_Directions_: Although the records include pictures, print only the rest, exactly as written.

:: Supplied material ::

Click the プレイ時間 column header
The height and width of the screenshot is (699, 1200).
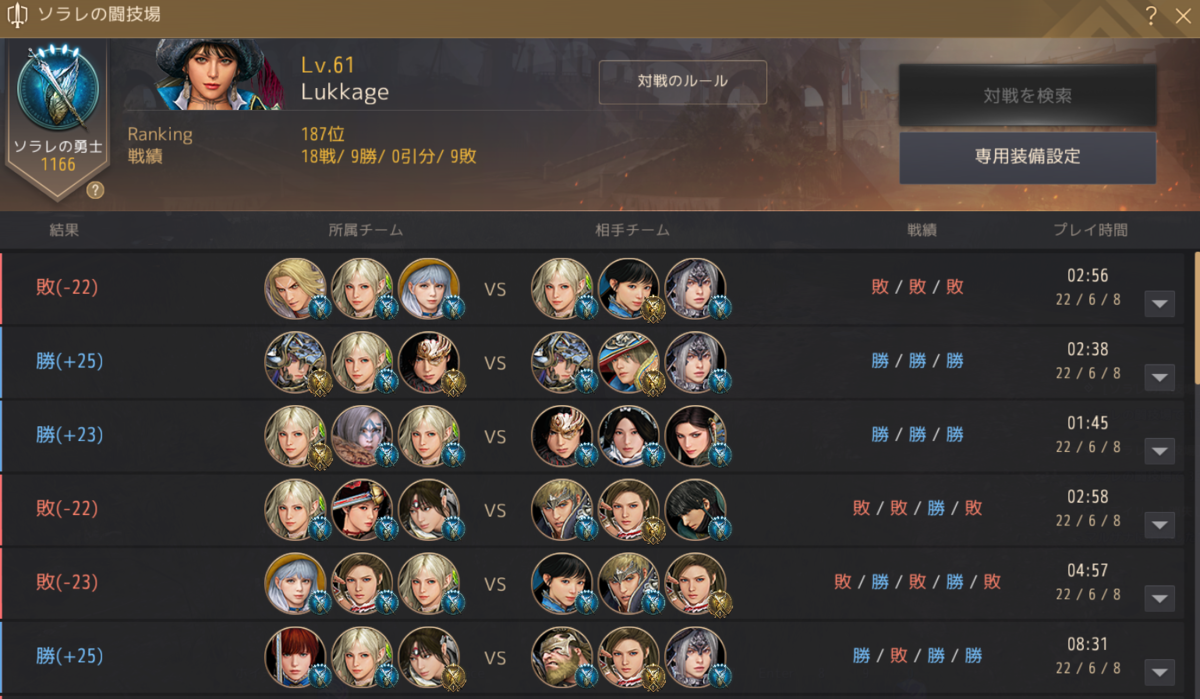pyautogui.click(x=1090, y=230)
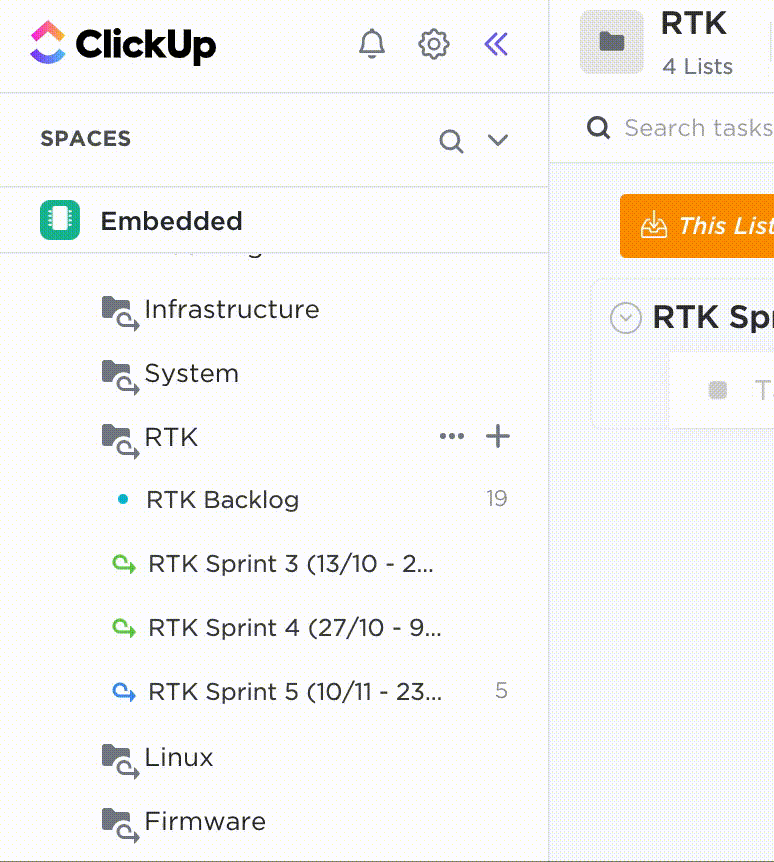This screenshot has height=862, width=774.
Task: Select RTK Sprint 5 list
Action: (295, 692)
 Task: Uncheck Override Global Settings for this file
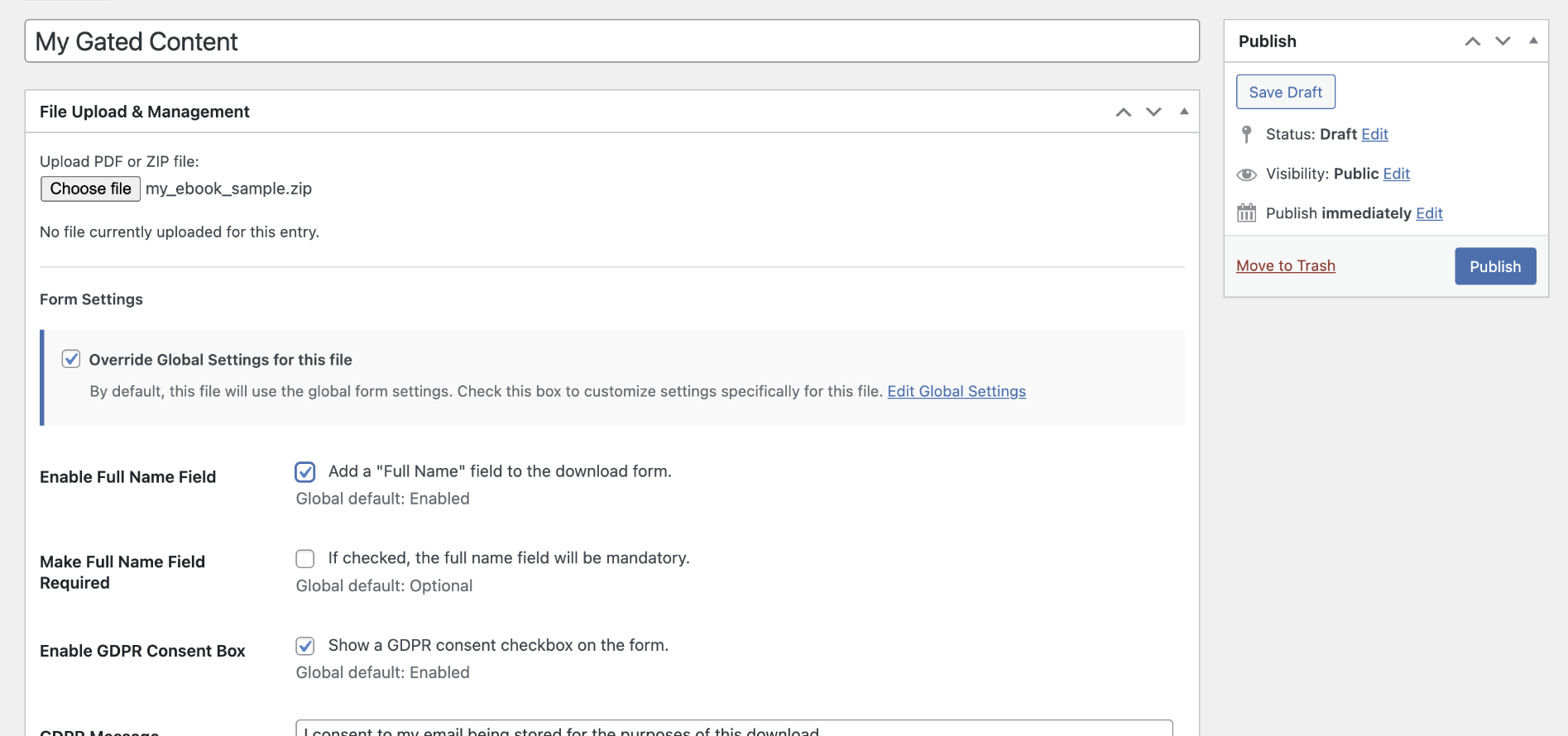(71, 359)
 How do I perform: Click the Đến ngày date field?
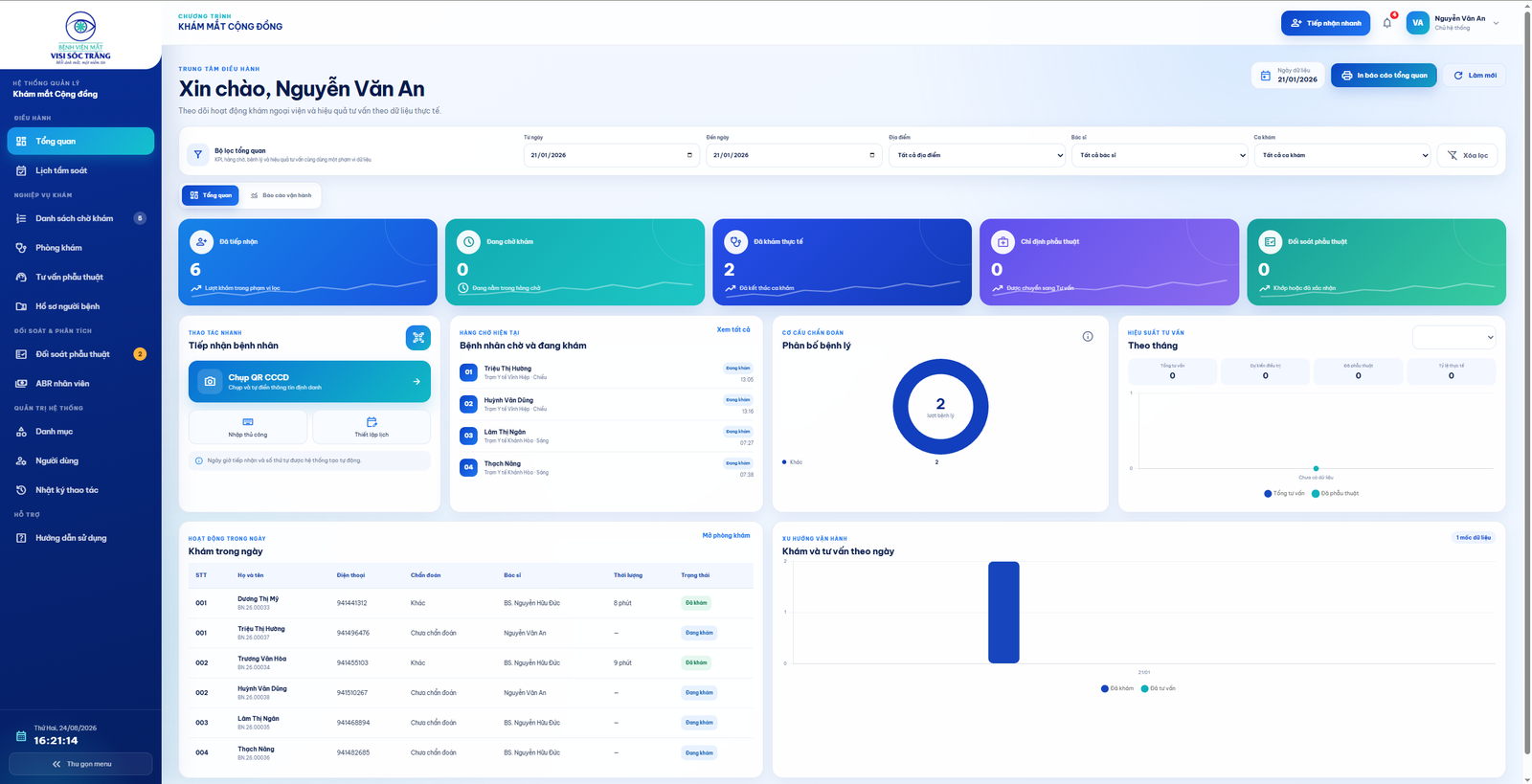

:::

_Task solution_:
Click the プレイ時間 column header
The height and width of the screenshot is (699, 1200).
pyautogui.click(x=1090, y=230)
This screenshot has height=862, width=774.
Task: Select RTK Sprint 5 list
Action: (295, 692)
 Task: Uncheck Override Global Settings for this file
(71, 359)
 How do I perform: Click the Đến ngày date field?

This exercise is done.